We've created a new Elasticsearch index (test-events-v4) with what we believed to be a more optimized mapping for storage. However, during load testing, we've observed significantly higher 99th percentile and max latency compared to the old index (test-events-old) — even when querying the exact same data set and using the same query logic.
Here’s an example query used on both indices:
GET /<index>/_search
{
"from": 0,
"size": 10,
"query": {
"bool": {
"should": [
{
"bool": {
"filter": [
{ "term": { "status": <value> }},
{ "term": { "addressId": <value> }}
]
}
}
]
}
},
"sort": [
{
"timestamp": {
"order": "desc"
}
}
]
}
Key differences between new and old index:
Many of the fields like (status, addressId) was of type text
+ keyword
field, I have changed it to "keyword" field.
Also the fields which are not being searched or aggregated I have added this settings:
"index": false,
"doc_values": false
there were some object type fields I have stopped mapping the nested fields there, like before it was:
metadata: {
"type": {
// mapping
},
"created": { }
"mode": {}
}
I changed them now to this:
metadata: {
"type": "object",
"dynamic": "false"
}
I ran a benchmark after that, I got this result.
Index 99th Percentile Latency Max Latency
test-events-old ~640ms ~880ms
test-events-new ~1050ms ~6600ms
Although I see my new mapping has improved index creation time and store size, but query time is significantly higher.
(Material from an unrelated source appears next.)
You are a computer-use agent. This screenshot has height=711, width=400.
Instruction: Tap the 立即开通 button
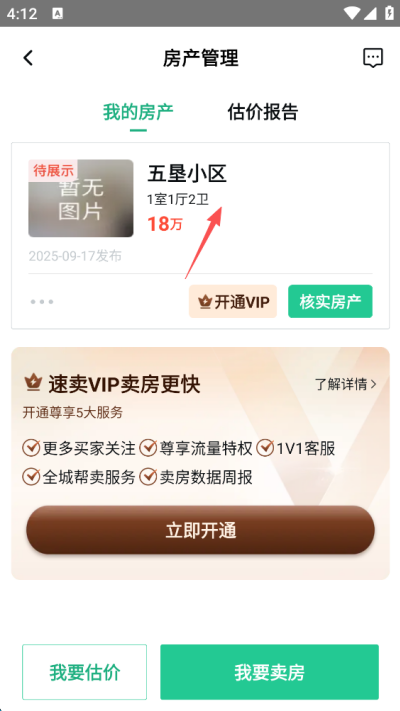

Although segments count is not much, segment sizes are uniform I have checked.
index docs.count docs.deleted store.size segments.count indexing.index_total indexing.index_time
test-events-new 15882 0 31.3mb 10 60000 6.1s
test-events-old 15881 0 42.9mb 12 90000 17.6s
Does "enabled": false
or "dynamic": "false"
on nested fields contribute to latency even if those fields aren’t used in the query? what should I do?